* begin Selection *
# Thoughts on this sign?



## TheCream (Mar 19, 2009)

Relatively new (I think it's been up for a month or two) in Athens along campus.










Am I the only one who would never consider a goldfish "common" in the Hocking River? I think it's borderline having saugeye on there. Sauger, sure...but saugeye?


----------



## 9Left (Jun 23, 2012)

They're saying that there are no species of catfish that are common in that river? No largemouth bass? No carp? 
I tried to zoom in a little bit and I don't see anything That would suggest the ODNR was a part of this....I'm guessing it was some sort of project from college kids…?


----------



## TheCream (Mar 19, 2009)

9Left said:


> They're saying that there are no species of catfish that are common in that river? No largemouth bass? No carp?
> I tried to zoom in a little bit and I don't see anything That would suggest the ODNR was a part of this....I'm guessing it was some sort of project from college kids…?


It's supposedly "10 common fish" and (I think) not supposed to be "the 10 most common fish." But still. Yes, I tend to think high school/college freshman project work.


----------



## 9Left (Jun 23, 2012)

Me too… But still… I agree with you… Who in the world would've thought a common goldfish?


----------



## Dragline (Nov 26, 2007)

Keep in mind someone who probably knows nothing about the river or fishing was given the task of coming up with a sign. 
There was funding available and tax money to spend. LOL


----------



## EnonEye (Apr 13, 2011)

Fishes? I thought "fish" was plural???


----------



## Buck-Eye (Jul 9, 2008)

Every fisherman from Ohio should own a copy. Fishes of Ohio by Milton B Trautman.


----------



## Bprice1031 (Mar 13, 2016)

Buck-Eye said:


> Every fisherman from Ohio should own a copy. Fishes of Ohio by Milton B Trautman.


I have a copy.
* end Selection *
### Job
Extend the forum thread about the Hocking River fish sign by writing the next few replies that follow the last post.
* begin Stored data *
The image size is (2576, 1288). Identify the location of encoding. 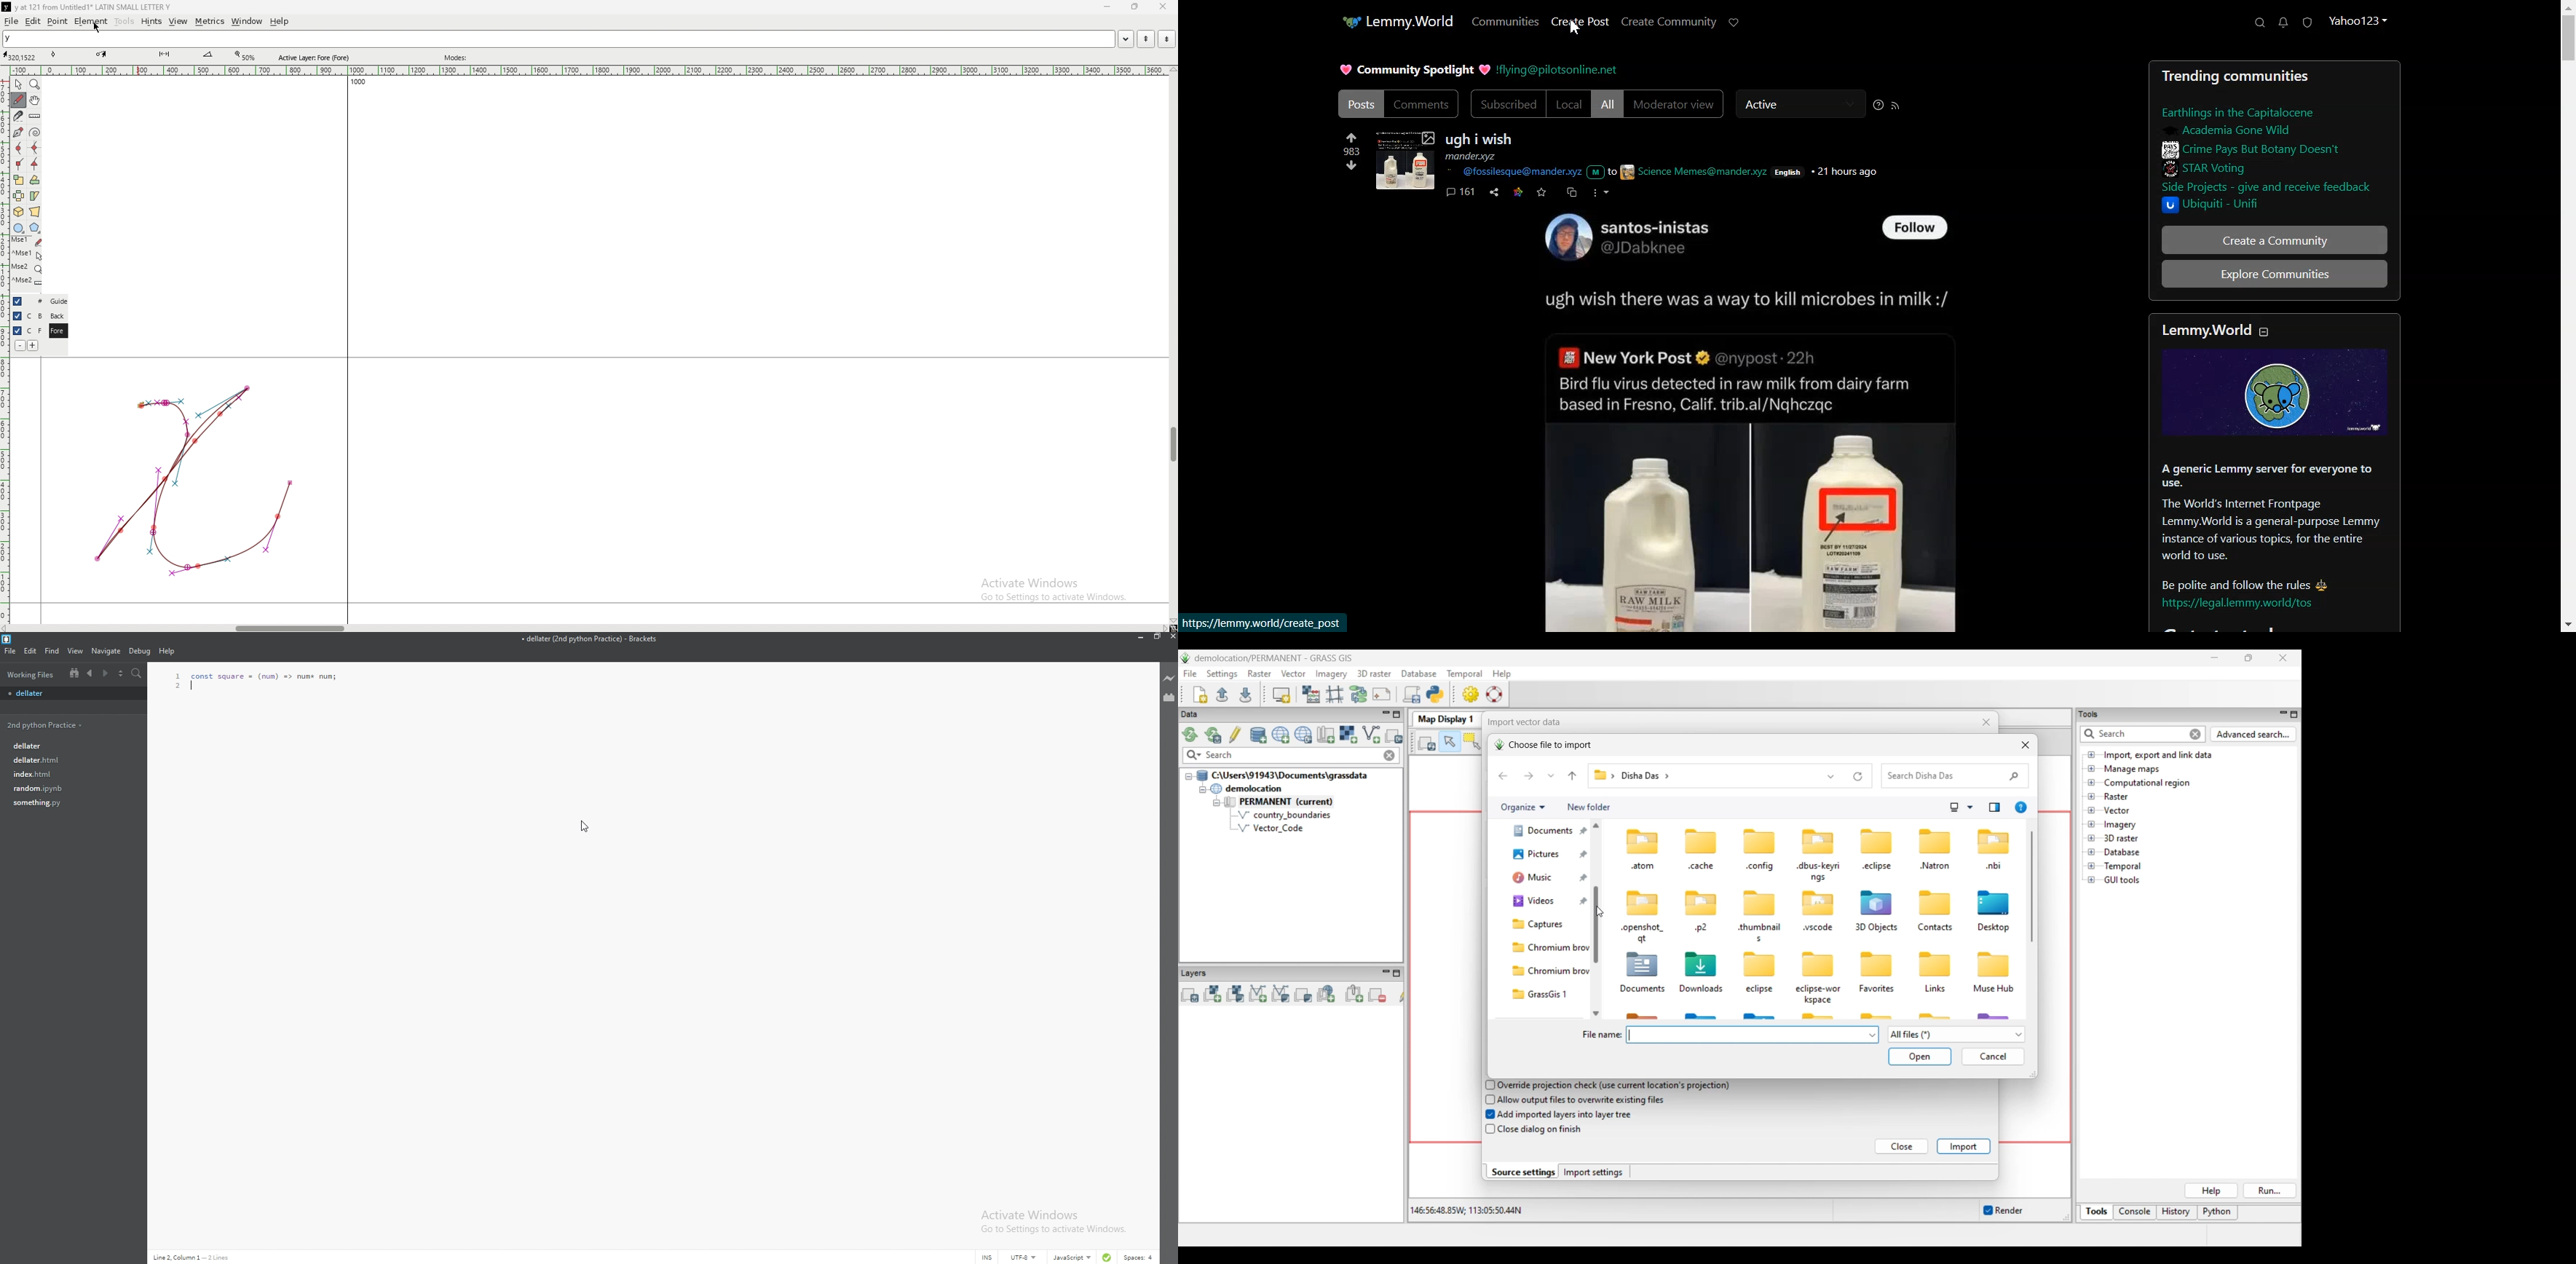
(1023, 1258).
* end Stored data *
### Result for this exercise
----------



## creekcrawler (Oct 5, 2004)

Buck-Eye said:


> Every fisherman from Ohio should own a copy. Fishes of Ohio by Milton B Trautman.


I have that for sure. but I also picked up a new one Ohio U. issued last year.
Can't remember the name of it, it was a bit costly, but the color plates are amazing.


----------



## Fishin365 (Feb 3, 2009)

EnonEye said:


> Fishes? I thought "fish" was plural???


Fish...more than 1 fish present (any species)
Fishes...more than 1 species present


----------



## Bass Assasin Slaton (May 22, 2011)

9Left said:


> They're saying that there are no species of catfish that are common in that river? No largemouth bass? No carp?
> I tried to zoom in a little bit and I don't see anything That would suggest the ODNR was a part of this....I'm guessing it was some sort of project from college kids…?


they should have consulted us lol


----------



## Dragline (Nov 26, 2007)

Saltfork has a posted sign (Dam Launch) with requests for information from fishermen to fill out a questionaire sheet and send in about the Saugeye fishing in the lake. Do they read posts on this web site ??? Wow would that help them.
Answer is - these fish seem not to even be in the lake. Saltfork is like the dead sea.


----------



## chevyjay (Oct 6, 2012)

Buck-Eye said:


> Every fisherman from Ohio should own a copy. Fishes of Ohio by Milton B Trautman.


it is or was sold at the hocking technical college bookstore. also noticed rock bass not listed.


----------



## BuckeyeCrappie1965 (Jul 15, 2019)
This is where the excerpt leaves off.